Luís procura uma explicação. Foi a 14 de Fevereiro, toda a gente frisou isto em tribunal e a todos a procuradora perguntou:

– Como é que tem tanta certeza sobre a data?

– Era Dia dos Namorados.

Em Campo de Ourique havia trânsito, muitos casais tinham saído para jantar. À frente de Luís, estava um carro parado em segunda fila. Luís disse ao condutor que podia andar para a frente, pois haveria outros lugares. O outro saiu, a porta do carro ficou aberta. Havia uma mulher no banco ao lado do condutor.

A primeira testemunha, comentador desportivo, seguia no passeio:

– Ouvi dizer “não me conheces de lado nenhum para me estares a falar assim”. Isto ouvi. Atravessei a rua, ia entrar no café quando ouço um barulho, um estoiro. Volto atrás e vejo o Luís a cambalear, e ainda vejo o arguido a dar não sei se pontapé se murro, vejo uma agressão.
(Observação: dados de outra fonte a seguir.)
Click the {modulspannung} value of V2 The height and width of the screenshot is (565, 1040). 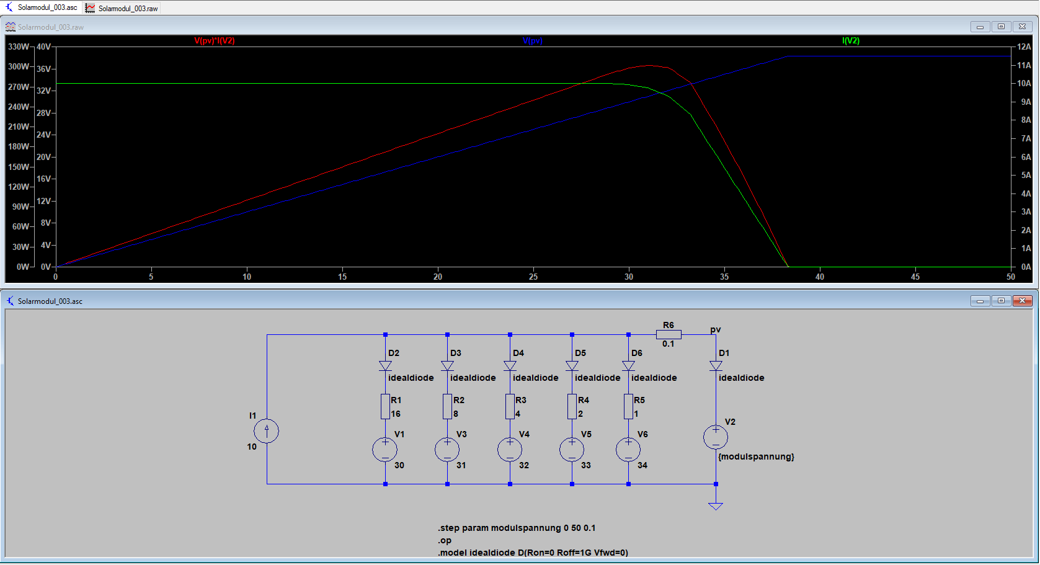point(756,457)
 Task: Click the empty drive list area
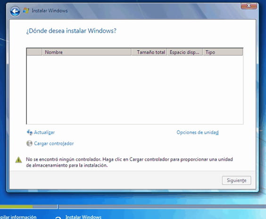135,90
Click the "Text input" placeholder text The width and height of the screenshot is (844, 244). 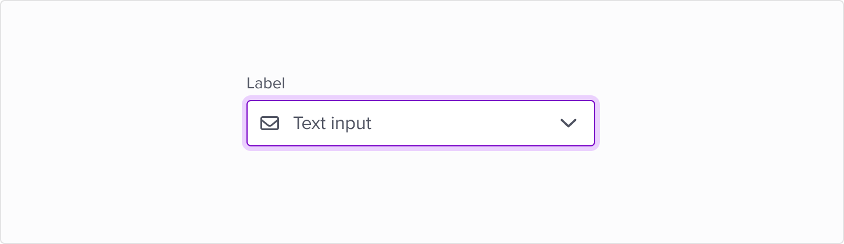point(332,123)
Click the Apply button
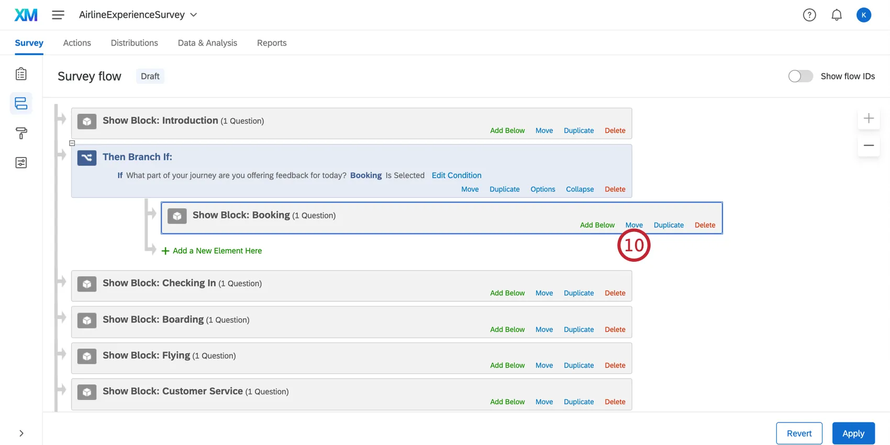 (x=853, y=433)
O agressor meteu-se no carro e fugiu. Mas não a tempo de evitar que outro homem tirasse uma foto à matrícula.

– Se me der licença, tenho-a aqui no telemóvel.

E a segunda testemunha leu as letras e os números no tribunal.

– Ouvi um barulho, uma conversa alta, um indivíduo caído no chão e outro junto dele. Quando me aproximei, vi que não era isso. Vi que era uma pessoa a tentar levantar-se com dificuldade, a tremer, e vi outra pessoa a dizer “mas queres mais?” e a desferir-lhe um murro aqui nas têmporas. E eu corri e disse “pare, pare!”

O agressor era “pessoa bem constituída, com cerca de 1,80 metros, entre 80 e 90 quilos, de barba aparada”.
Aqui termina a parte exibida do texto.